▸ How to complete this task
The material below includes pictures; leave them out and return only the lines between the line containing "Task: Open the Eligibility page link" and the line containing "Screen dimensions: 977x560", inclusive, word for word.

▸ Records for the task
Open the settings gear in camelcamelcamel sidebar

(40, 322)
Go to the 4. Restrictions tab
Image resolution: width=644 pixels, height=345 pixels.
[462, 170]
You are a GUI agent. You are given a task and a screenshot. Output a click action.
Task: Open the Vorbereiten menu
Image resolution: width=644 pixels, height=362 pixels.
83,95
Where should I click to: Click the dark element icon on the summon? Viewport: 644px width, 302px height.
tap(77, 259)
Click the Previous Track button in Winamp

--

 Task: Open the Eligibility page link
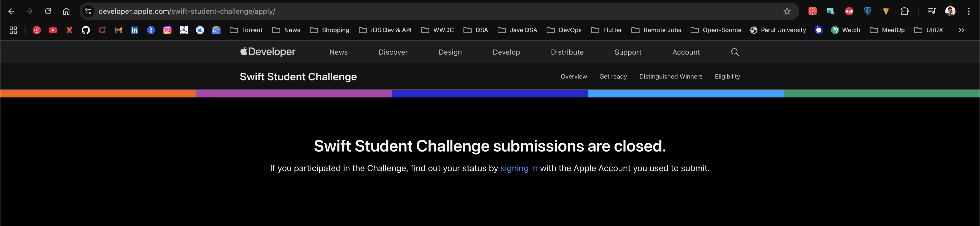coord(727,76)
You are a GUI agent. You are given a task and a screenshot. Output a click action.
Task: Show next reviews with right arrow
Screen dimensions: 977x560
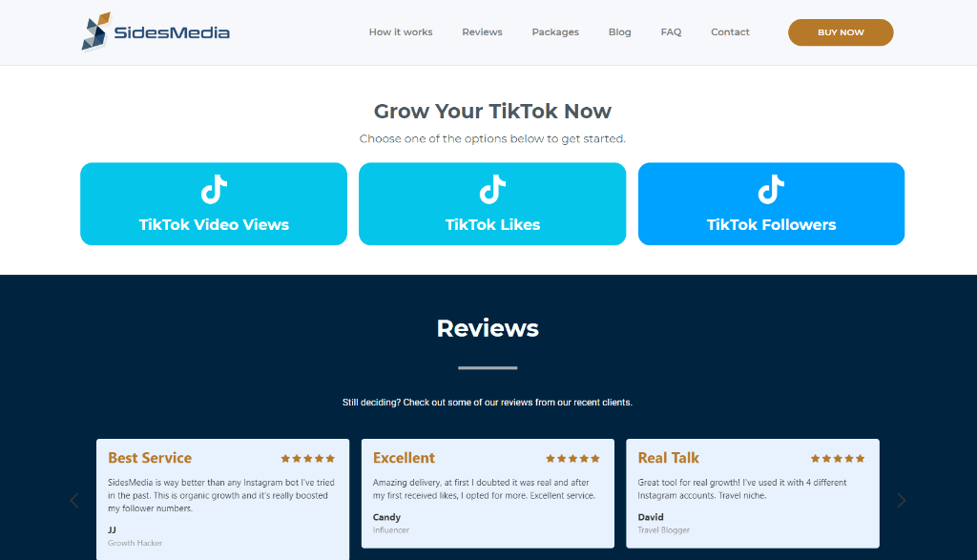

▸ Exercise output
 Task: Open the Eligibility page link
coord(727,76)
You are a GUI agent. You are given a task and a screenshot. Output a click action.
Task: Show next reviews with right arrow
Screen dimensions: 977x560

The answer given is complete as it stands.